| It looks like a good evolutionary improvement over Node.js. However, I have a concern about its security claims. Perhaps someone on the project can allay these concerns. My brief skimming of its site indicates that its security model is based around the ability to disable, say, network access for whole Deno programs. However, does it allow starting up with network access, allowing a subset of the program to handle it, and then dropping those rights for the rest of the program, _especially_ subdependencies? I can't see any mention of a more fine-grained approach: https://deno.land/manual/getting_started/permissions A modern Node.js web service will have hundreds, if not thousands, of indirect dependencies. Some network access will be required for at least the Express routing, or an equivalent. For a Deno equivalent, this would amount to enabling network access for all hundreds of those subdependencies, not reproducing the isolation in capability-based security such as WebAssembly nanoprocesses. Have I missed something here? That doesn't seem like much of an improvement over Node.js except for very small and contained programs. Yes, Deno's dropping of centralised package repositories and package.json might alleviate this problem _somewhat_, but the same fundamental issue seems to remain. |
While the grant is a blanket grant to a program and all dependencies, typically, a well behaved program will seek a limited scope of permissions.
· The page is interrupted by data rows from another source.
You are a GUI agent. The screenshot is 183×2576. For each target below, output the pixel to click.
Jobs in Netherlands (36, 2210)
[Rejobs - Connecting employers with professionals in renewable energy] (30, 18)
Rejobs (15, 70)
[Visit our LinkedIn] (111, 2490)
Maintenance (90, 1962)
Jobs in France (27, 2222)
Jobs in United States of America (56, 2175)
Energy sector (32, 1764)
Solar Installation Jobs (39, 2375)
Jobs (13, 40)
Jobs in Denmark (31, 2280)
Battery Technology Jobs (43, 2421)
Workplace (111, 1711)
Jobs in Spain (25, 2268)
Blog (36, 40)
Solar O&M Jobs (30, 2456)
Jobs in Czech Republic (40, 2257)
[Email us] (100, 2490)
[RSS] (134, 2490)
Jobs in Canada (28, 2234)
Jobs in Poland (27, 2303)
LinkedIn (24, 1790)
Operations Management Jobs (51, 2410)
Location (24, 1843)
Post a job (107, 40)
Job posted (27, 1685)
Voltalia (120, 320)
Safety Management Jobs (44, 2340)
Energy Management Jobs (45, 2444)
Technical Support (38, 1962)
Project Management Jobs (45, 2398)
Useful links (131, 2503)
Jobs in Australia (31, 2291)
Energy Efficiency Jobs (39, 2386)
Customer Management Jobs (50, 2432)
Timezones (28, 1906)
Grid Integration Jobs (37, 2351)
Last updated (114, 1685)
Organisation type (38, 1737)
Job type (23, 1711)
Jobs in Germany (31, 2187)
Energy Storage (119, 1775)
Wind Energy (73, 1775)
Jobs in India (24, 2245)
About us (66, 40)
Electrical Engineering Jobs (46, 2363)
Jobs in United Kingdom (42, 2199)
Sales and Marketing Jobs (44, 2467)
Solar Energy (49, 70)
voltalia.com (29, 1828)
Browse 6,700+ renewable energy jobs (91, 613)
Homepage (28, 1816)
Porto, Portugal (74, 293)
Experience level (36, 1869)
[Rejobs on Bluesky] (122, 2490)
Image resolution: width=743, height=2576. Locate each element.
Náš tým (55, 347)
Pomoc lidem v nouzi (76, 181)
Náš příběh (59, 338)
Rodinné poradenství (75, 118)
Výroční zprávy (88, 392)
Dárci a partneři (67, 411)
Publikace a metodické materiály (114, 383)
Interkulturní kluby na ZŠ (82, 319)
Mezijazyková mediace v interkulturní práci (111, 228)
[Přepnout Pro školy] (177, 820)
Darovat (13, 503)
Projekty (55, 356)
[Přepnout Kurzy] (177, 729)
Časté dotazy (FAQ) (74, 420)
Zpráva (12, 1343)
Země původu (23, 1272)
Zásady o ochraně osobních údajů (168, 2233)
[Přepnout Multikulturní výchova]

Like "https://my-program.com", "https://preferred-analytics.com" etc.
This prevents dependencies from using call back locations that are outside the permitted list, preventing much of the nefarious activity they can dream up.
If a dependency needs access to specific resources, it can advertise this fact and the parent module can in turn request this from the user.
Importantly, the user is explicitly aware of these & controls it in an absolute sense, at run time.